Rokiskis Manor Grounds

Continue straight onto Tyzenhaus g., where you’ll enter a part of the city that that’s nothing short of idyllic. The road passes over a reservoir, on either side of which are also historical buildings. You may even see the black swans that live there.

Continue on and you’ll see the gates to the park of Rokiskis Manor.

An old building with a red roof and trees are reflected in the water of a reservoir
As you leave Independence Square and head to Rokiskis Manor, you’ll be met with views such as these. Photo by The Northern Vox

Rokiskis Manor House and Regional Museum

The early 19th-century Rokiskis Manor—which replaced earlier iterations of the manor—was built by the Tyzenhaus family for which the street that leads to it is named.

The manor house now contains the Rokiskis Regional Museum, which exhibits photographs, paintings, and objects depicting life in the city and the region in the past.

You can also stroll around the park and have a look at some of the manor’s outbuildings—you’ll find more painted shutters here!

A white manor house seen between overhanging branches
Rokiskis Manor is now the regional museum. Photo by The Northern Vox

Around Rokiskis

Don’t stop your exploration of Rokiskis at the city. The surrounding region has some sights and activities that will make your trip rich with experiences.

Ilzenbergas Manor

Ilzenbergas Manor is special for a variety of reasons. First, it’s a working manor, producing products for the table that you can buy at shops, such as cheese, meat, and bread. Second, it’s an interactive experience that allows you to take a part of the day to explore the grounds and learn more about how a manor works.

At the entrance to the park, you can’t miss the large potato sculpture, which honors Lithuanians’ love of potatoes and the impressive amount they consume every year.

Entry to the manor park requires a ticket, which you can buy from the small shop near the entrance.

Ilzenbergas Manor offers guided tours, which will give you all the pertinent information about the manor house, as well as tasting experiences of the manor’s products. You can also stroll through the park yourself—be sure to take in the island on the lake—and grab lunch or dinner there.

Manor house with red roof and white facade with a fountain in front
Ilzenbergas Manor is not just a Rokiskis-area sight–it’s a whole experience. Photo by The Northern Vox

Salos Manor

Salos Manor is one of those places where, instead of learning about the history of the manor, you’ll see evidence of its lack of preservation. Soviet-era changes to the manor make it seems ill-used.
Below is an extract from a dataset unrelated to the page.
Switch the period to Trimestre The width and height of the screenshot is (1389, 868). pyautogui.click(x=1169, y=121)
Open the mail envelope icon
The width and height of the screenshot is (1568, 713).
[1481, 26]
However, a folk artists’ residence, which opened in 2021, has helped to bring new life to the manor. Inside, you’ll find a shop where you can buy the works of local artists.

In the back of the manor is a lake, the view of which you can see from a balcony on the manor. It’s here that you can imagine how the manor may have looked in its heyday and how luxurious it must have been to live in a manor with such a location.
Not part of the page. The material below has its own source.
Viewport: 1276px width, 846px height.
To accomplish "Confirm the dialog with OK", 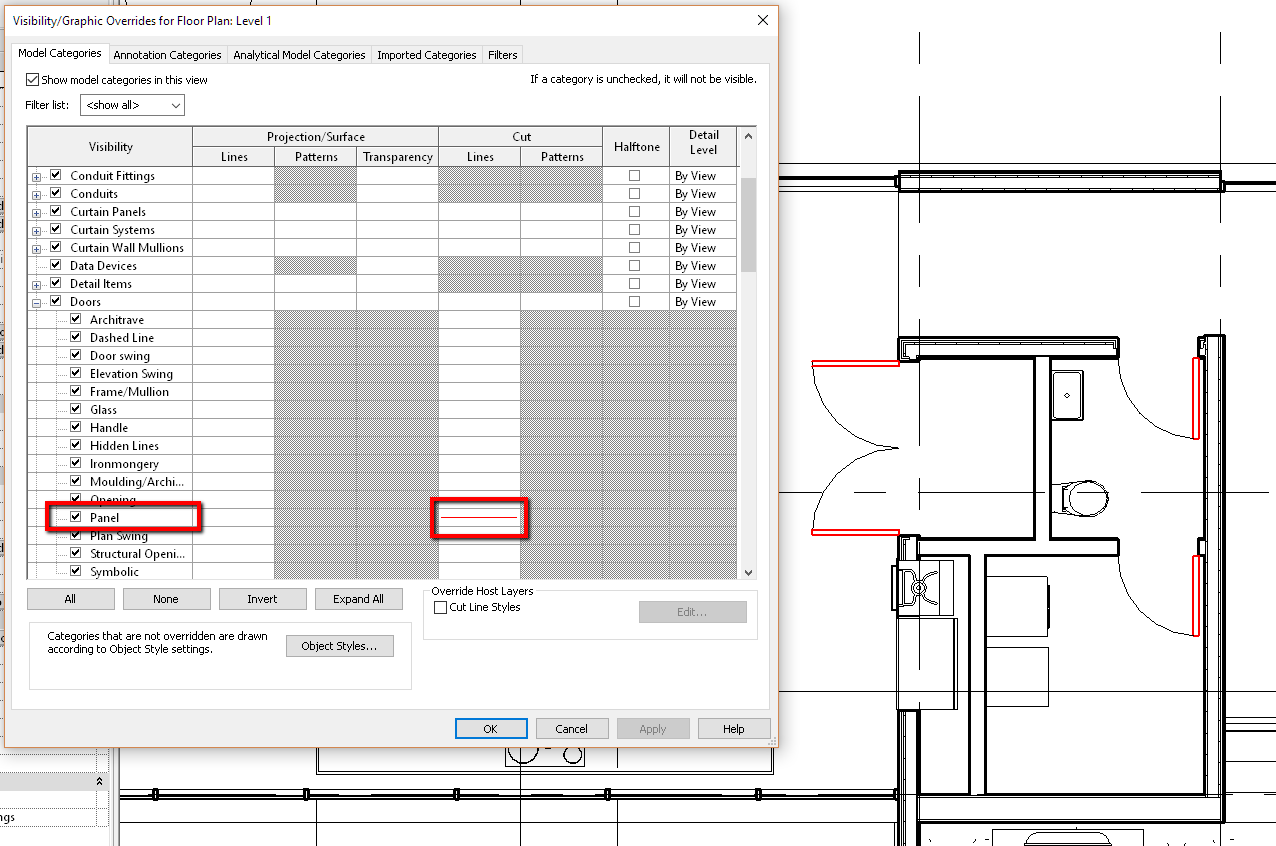I will 490,729.
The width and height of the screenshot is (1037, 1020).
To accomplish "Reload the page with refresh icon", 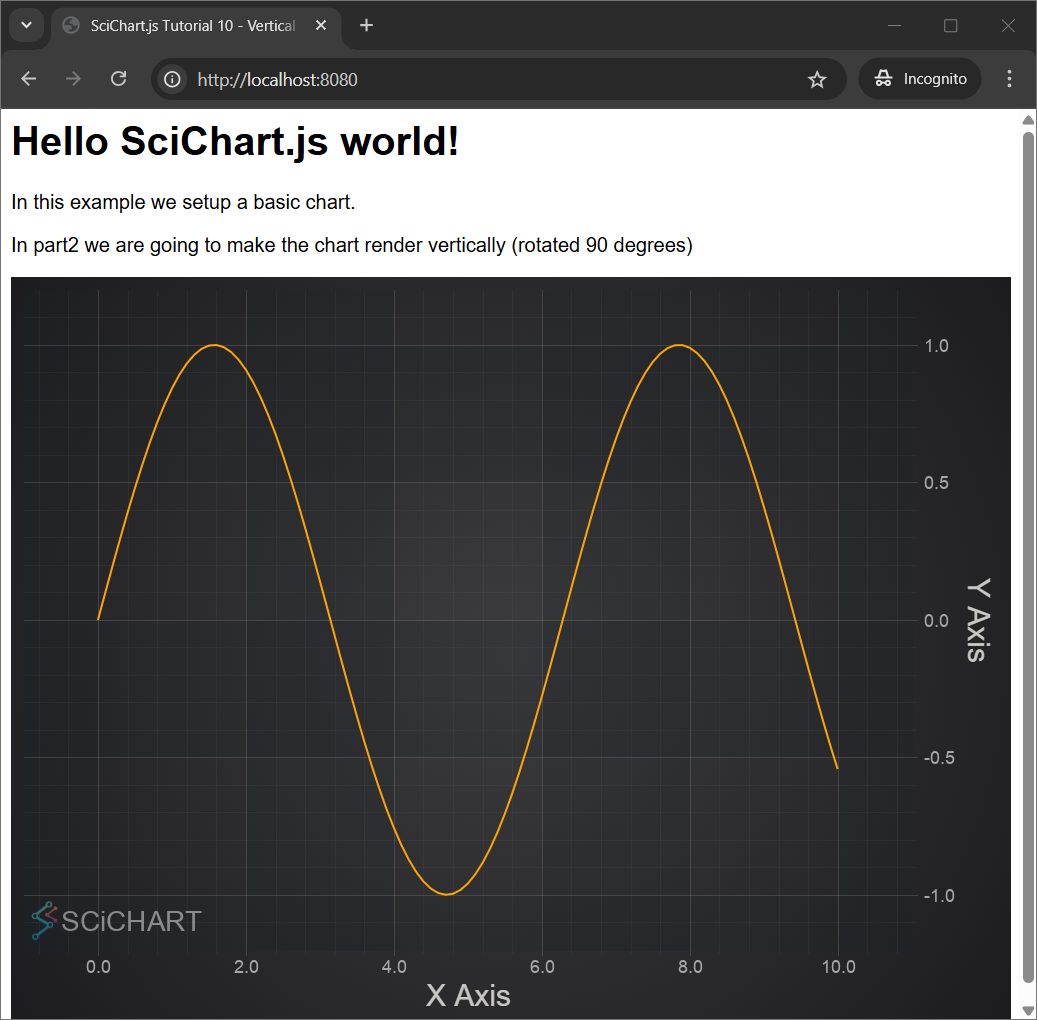I will (118, 79).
A neoclassicist manor house with columns and autumn leaves on the trees and the ground
Salos Manor, while changed on the inside, has not changed much on the outside. Photo by The Northern Vox


Obeliai (“Apple Trees”) is a town you may drive through getting to or from Rokiskis. Its church and large cemetery make an impressive view as you approach. You’ll also pass a little square with plenty of greenery and wooden buildings—you’ll find it as sweet as the fruit from the trees it’s named for.

There’s also a picturesque wooden windmill in Obeliai perched on a hill. When the sun is at an angle, it looks like a painting.

A boulder with a stylized apple on it with a church in the distance
Obeliai is a proud little town near Rokiskis that it’s worth stopping in. Photo by The Northern Vox

Other Locations with Painted Shutters

You can see more painted shutters in the Rokiskis districts in the villages of Jurgiškiai, Kamajai, Antakriaunis, Bajorai, Salai, and Šetekšnai.

Painted shutters on either side of a window
Be sure to keep your eye out for painted shutters when in the Rokiskis area! Photo by The Northern Vox

While Rokiskis may be too far north of Vilnius to make an easy day trip, it can work well as a weekend trip or as a stop on your way to Latvia. You can combine it with a trip, for example, to Daugavpils.